How To Successfully Raise Your Rates (Without Losing Customers)
Whether you’re a freelancer or a business owner selling membership services, there comes a point where raising rates is the right thing to do. The only question is, how do you do it without running off your customers?
5 Tips For Successfully Increasing Rates
Entrepreneurs and freelancers love talking about business, but bring up rates and everyone gets a bit squeamish. For some reason, the idea of discussing payment feels a little taboo. And if there’s one specific aspect that people get especially uncomfortable with, it’s the idea of raising rates.
“We all worry about the consequences of raising our rates,” entrepreneur Marla Tabaka writes. “We ask ourselves questions like, ‘Will my clients really believe I’m worth that much?’ We ruminate over the potential consequences, ‘Will I lose business? Will my clients get an ROI if my price tag is that high?’ Thoughts of a rate hike can lure the ugliest of our demons to the surface. So, instead of going through with it many consultants, coaches, publicists, and other service-based business owners suffer the financial and emotional consequences of under-charging.”
Don’t let this be you. Rate increases are not only fair, but they can also enhance the perception of the value you add to clients. The key is to introduce rate hikes in a planned and purposeful fashion. Here are a few suggestions:
You can’t just say you’re increasing your rate from $45 an hour to $70 an hour without providing some justification. (Well, you can, but you’ll lose most of your clients.)
The first step is to prove your value. If you have objective data or case studies to back up the value you’ve provided clients over the past few months or years, this is the time to use these resources.
Add A Feature Or Service
If you’re planning to substantially increase rates, it makes sense to add a new feature or extra service to prove to your clients/members that you’re actually giving them something in return for their increase.
“Perhaps your group is investing in new technology, real estate, upgrades or something else that will benefit members. In this case, it is important to communicate how they will be better off,” MembershipWorks points out. “For example, if the organization is moving to larger space, will more members be able to attend events or training sessions than before? Will you be able to charge lower prices for events because you aren’t renting private event space? Will members be able to use your facilities to hold their own events or meetings?”

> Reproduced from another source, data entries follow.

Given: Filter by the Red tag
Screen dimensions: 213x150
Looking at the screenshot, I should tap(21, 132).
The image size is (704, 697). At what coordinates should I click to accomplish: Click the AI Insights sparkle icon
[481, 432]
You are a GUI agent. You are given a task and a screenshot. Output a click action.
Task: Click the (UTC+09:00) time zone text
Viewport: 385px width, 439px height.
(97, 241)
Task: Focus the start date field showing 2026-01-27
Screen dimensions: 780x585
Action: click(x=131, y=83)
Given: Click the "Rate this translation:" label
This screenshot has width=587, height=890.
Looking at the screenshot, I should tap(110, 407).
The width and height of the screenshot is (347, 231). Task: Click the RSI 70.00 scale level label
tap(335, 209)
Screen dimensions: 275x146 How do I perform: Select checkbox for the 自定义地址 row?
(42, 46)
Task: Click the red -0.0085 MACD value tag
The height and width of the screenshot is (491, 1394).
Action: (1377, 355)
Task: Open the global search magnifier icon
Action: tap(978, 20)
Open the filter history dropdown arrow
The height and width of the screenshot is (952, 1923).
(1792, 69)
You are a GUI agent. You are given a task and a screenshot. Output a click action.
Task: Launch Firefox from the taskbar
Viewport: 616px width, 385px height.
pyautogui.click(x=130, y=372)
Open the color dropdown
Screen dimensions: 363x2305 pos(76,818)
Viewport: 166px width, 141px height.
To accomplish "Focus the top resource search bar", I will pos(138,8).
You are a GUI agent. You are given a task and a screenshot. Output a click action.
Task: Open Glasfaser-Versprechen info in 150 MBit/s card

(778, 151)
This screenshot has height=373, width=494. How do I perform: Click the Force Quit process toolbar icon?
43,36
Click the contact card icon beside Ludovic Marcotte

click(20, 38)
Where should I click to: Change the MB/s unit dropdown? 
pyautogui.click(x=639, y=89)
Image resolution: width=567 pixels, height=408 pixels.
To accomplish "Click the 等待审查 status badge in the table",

Some customers are going to cancel regardless, but the rest need you to give them a reason to stick around. An explanation of value is all you need to pull these folks in.
Change How You Charge
Another option is to change the way in which you charge. This can give you a rate increase without a lot of pushback.
For example, let’s say you charge a client $35 per hour and they typically use you for 15 hours per week. Rather than increasing your rate to $45 per hour, you could switch to a weekly billing format where you charge $675 (an extra $150 per week).
Introduce Pricing Tiers
Customers like to know they have choices. Instead of mandating a rate increase, try introducing pricing tiers and letting your clients choose. This may include a basic subscription, mid-level subscription, and premium subscription. In order to retain some of the services they get now, they’ll have to pay for the mid-level or premium option – both of which require an increase in price. If they want to stay at the same price, they can sacrifice some features and select the basic subscription.
Be Mindful Of Wording
Be smart about your wording. Try adjusting how you talk about increases. Instead of saying you’re raising rates, say you’re changing your rates.
“Sure, you’re raising them, but most of us don’t love hearing we’re going to be paying more,” marketing communications expert Megy Karydes writes. “Simply changing the word helps communicate to your client that change is necessary to grow and this is the new rate.”
Raise Those Rates!
Raising rates isn’t evil or greedy – it’s necessary. (In fact, not raising rates actually means you’re falling behind due to annual inflation.) Just make sure you have a plan for how and when you increase your prices. This goes a long way toward smoothing over any friction that would otherwise emerge.